Directions for this task: Replace "image size" with "frame size" in the lines from the one containing "Switch to the Cash flow sheet" through the one containing "Looking at the screenshot, I should tap(110, 568).". Reproduce only those lines, with nothing else changed.

-- Begin Material provided --

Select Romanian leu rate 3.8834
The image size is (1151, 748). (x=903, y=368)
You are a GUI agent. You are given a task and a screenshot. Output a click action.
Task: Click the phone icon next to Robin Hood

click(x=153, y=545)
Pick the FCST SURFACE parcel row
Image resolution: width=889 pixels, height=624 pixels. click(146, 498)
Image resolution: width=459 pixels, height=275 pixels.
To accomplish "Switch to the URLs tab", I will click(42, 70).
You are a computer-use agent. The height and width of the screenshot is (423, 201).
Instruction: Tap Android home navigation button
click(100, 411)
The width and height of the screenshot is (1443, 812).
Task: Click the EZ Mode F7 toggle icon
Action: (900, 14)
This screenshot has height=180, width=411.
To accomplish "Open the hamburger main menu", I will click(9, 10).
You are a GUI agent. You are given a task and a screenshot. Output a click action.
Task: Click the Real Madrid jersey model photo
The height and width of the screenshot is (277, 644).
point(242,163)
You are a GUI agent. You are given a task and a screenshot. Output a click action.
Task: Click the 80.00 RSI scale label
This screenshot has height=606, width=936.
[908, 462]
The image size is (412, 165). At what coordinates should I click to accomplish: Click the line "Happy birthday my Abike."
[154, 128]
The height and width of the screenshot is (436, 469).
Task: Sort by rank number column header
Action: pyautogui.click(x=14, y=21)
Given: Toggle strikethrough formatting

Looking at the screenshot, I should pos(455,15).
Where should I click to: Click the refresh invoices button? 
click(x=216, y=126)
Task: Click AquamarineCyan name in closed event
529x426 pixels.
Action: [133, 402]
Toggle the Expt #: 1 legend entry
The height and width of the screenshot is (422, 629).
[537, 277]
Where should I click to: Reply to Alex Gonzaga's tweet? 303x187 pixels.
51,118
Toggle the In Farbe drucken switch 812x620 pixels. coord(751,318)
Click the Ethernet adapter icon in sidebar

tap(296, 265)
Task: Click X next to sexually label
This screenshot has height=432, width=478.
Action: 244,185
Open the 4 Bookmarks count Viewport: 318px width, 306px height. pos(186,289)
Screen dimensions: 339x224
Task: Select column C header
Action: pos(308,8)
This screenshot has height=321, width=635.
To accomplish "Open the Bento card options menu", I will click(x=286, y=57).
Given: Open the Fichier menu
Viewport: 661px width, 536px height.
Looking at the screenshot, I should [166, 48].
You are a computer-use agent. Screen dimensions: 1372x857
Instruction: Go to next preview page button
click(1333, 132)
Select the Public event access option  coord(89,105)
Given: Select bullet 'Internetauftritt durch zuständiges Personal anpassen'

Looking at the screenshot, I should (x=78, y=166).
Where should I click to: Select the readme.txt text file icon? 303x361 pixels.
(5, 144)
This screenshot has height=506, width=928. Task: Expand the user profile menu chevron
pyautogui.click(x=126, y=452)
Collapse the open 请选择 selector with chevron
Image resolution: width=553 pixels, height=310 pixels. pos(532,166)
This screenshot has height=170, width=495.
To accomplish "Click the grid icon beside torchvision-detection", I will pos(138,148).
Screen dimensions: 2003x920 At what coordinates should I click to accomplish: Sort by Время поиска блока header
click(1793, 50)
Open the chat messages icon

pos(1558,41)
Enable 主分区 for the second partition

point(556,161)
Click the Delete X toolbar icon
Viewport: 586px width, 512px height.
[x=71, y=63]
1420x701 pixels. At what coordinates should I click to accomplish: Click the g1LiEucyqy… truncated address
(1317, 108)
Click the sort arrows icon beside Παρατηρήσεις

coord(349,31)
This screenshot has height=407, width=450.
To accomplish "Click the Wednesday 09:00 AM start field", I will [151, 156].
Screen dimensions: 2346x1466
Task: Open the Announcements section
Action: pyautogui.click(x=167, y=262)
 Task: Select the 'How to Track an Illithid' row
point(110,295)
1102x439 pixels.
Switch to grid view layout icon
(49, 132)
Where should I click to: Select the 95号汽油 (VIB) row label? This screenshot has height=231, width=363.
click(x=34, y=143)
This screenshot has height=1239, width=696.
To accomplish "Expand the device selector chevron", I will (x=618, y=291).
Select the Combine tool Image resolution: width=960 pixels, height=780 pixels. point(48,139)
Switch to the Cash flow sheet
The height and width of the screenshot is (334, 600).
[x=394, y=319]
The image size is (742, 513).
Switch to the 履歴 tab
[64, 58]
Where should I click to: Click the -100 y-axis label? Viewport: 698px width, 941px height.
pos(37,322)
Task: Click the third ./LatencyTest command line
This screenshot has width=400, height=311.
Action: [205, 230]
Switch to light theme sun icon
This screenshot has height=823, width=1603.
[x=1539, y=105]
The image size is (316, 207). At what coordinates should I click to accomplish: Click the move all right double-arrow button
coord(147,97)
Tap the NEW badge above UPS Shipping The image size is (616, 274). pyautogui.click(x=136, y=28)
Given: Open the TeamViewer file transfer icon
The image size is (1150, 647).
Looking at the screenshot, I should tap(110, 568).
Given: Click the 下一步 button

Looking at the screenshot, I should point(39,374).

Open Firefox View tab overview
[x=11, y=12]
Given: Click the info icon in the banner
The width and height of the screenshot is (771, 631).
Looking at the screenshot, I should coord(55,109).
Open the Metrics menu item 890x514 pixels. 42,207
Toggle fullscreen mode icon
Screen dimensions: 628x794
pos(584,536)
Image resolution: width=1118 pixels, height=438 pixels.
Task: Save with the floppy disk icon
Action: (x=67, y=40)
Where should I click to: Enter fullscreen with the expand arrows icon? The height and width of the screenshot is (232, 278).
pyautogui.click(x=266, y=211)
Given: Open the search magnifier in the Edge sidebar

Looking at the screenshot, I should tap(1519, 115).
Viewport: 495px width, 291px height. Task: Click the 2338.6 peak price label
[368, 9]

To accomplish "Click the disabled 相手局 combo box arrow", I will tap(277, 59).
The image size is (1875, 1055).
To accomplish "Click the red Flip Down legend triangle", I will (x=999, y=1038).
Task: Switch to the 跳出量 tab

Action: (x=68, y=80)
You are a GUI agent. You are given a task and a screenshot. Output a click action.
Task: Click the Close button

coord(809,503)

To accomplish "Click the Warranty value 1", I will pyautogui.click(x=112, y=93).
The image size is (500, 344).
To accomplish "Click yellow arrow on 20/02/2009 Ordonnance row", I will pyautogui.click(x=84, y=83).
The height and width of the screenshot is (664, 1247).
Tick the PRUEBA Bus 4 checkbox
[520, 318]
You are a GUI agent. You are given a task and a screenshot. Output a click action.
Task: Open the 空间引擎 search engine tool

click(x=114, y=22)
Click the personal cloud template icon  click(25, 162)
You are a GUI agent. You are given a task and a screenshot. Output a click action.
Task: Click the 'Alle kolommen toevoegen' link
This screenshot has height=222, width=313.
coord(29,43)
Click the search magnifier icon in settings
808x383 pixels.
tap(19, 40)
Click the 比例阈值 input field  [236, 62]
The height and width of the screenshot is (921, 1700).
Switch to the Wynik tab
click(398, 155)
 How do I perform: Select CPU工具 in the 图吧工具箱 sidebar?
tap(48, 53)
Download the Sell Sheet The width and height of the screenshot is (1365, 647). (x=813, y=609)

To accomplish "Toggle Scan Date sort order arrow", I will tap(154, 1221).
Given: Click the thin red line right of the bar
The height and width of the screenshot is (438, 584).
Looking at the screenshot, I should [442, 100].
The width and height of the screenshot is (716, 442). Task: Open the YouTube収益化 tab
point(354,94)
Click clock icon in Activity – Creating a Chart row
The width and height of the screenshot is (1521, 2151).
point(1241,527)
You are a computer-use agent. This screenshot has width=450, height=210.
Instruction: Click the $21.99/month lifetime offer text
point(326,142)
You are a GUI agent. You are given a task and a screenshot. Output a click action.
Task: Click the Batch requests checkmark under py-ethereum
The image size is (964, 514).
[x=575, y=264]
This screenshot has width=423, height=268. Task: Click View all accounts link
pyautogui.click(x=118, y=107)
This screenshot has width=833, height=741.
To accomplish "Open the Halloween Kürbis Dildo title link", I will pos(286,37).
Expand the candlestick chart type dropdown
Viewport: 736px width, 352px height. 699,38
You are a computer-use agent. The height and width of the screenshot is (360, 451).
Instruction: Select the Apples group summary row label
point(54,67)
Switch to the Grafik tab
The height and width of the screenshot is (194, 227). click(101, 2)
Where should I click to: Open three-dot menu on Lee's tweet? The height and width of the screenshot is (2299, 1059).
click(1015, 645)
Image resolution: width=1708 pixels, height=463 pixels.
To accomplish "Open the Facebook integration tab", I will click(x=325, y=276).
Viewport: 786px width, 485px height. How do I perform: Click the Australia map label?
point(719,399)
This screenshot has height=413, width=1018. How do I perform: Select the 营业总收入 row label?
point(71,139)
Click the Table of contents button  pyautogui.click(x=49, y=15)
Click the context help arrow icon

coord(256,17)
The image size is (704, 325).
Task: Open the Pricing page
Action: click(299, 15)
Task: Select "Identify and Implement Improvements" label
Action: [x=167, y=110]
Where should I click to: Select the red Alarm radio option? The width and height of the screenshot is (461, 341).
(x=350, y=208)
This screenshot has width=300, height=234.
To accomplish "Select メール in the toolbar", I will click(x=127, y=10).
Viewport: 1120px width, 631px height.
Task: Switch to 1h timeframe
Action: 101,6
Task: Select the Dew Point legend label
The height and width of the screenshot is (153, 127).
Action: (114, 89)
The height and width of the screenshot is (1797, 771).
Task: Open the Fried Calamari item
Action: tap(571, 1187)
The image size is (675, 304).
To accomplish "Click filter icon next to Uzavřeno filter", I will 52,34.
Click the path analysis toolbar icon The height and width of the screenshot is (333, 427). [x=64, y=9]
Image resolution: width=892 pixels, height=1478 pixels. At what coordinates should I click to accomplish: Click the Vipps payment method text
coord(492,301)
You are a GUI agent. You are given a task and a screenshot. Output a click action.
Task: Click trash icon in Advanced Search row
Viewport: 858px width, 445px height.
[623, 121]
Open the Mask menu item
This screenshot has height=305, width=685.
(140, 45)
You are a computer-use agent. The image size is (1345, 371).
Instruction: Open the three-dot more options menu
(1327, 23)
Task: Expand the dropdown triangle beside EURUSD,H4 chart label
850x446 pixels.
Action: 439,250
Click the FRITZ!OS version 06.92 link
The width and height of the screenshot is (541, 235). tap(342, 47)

-- End Material provided --

Reply:
Switch to the Cash flow sheet
The height and width of the screenshot is (334, 600).
[x=394, y=319]
The frame size is (742, 513).
Switch to the 履歴 tab
[64, 58]
Where should I click to: Click the -100 y-axis label? Viewport: 698px width, 941px height.
pos(37,322)
Task: Click the third ./LatencyTest command line
This screenshot has width=400, height=311.
Action: [205, 230]
Switch to light theme sun icon
This screenshot has height=823, width=1603.
[x=1539, y=105]
The frame size is (316, 207). At what coordinates should I click to accomplish: Click the move all right double-arrow button
coord(147,97)
Tap the NEW badge above UPS Shipping The frame size is (616, 274). pyautogui.click(x=136, y=28)
Given: Open the TeamViewer file transfer icon
The frame size is (1150, 647).
Looking at the screenshot, I should tap(110, 568).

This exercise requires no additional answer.